---------- Given records ----------

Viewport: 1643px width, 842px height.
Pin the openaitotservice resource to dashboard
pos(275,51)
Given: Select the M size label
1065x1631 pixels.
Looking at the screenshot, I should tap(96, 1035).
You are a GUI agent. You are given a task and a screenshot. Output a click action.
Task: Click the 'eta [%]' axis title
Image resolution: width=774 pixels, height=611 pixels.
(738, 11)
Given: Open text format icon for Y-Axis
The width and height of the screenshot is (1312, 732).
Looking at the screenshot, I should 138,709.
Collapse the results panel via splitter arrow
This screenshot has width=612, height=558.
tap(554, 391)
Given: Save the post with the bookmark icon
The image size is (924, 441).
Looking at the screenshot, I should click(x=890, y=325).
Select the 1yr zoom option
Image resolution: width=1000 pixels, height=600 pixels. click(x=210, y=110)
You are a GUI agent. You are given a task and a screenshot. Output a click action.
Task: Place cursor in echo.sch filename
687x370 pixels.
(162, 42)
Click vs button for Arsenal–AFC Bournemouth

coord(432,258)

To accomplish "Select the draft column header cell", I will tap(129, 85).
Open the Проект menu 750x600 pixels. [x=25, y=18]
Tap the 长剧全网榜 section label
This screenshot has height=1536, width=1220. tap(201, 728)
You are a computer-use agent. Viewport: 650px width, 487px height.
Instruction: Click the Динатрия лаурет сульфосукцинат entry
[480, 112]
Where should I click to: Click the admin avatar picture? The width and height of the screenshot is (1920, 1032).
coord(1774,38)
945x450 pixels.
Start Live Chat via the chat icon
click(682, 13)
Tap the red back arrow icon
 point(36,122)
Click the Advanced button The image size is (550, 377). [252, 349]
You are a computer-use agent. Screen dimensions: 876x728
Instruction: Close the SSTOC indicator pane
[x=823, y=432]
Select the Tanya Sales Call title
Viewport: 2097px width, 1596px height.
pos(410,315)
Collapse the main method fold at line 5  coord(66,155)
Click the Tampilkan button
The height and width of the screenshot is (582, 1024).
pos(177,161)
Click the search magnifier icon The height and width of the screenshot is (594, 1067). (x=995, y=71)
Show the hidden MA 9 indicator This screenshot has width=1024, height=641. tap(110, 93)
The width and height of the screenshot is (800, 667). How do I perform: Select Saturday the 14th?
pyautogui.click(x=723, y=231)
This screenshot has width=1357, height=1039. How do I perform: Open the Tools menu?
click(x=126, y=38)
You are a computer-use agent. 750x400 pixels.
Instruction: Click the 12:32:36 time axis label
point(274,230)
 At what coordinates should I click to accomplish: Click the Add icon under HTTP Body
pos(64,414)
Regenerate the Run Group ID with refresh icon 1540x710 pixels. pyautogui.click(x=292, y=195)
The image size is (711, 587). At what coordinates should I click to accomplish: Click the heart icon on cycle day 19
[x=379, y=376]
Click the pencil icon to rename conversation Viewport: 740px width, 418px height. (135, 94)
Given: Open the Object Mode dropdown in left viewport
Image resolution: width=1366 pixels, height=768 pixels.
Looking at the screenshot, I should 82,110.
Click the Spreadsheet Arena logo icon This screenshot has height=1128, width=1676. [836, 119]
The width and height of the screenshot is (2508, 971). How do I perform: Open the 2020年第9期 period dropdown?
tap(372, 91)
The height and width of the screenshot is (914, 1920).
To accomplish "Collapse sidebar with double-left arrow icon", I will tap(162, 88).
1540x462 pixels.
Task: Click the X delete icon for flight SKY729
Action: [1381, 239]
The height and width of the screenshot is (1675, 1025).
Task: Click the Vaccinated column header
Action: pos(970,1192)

----------

## Brief
For each line of the data that has the word "computer", report that line.

## Response for this exercise
You are a computer-use agent. Viewport: 650px width, 487px height.
You are a computer-use agent. Screen dimensions: 876x728
You are a computer-use agent. 750x400 pixels.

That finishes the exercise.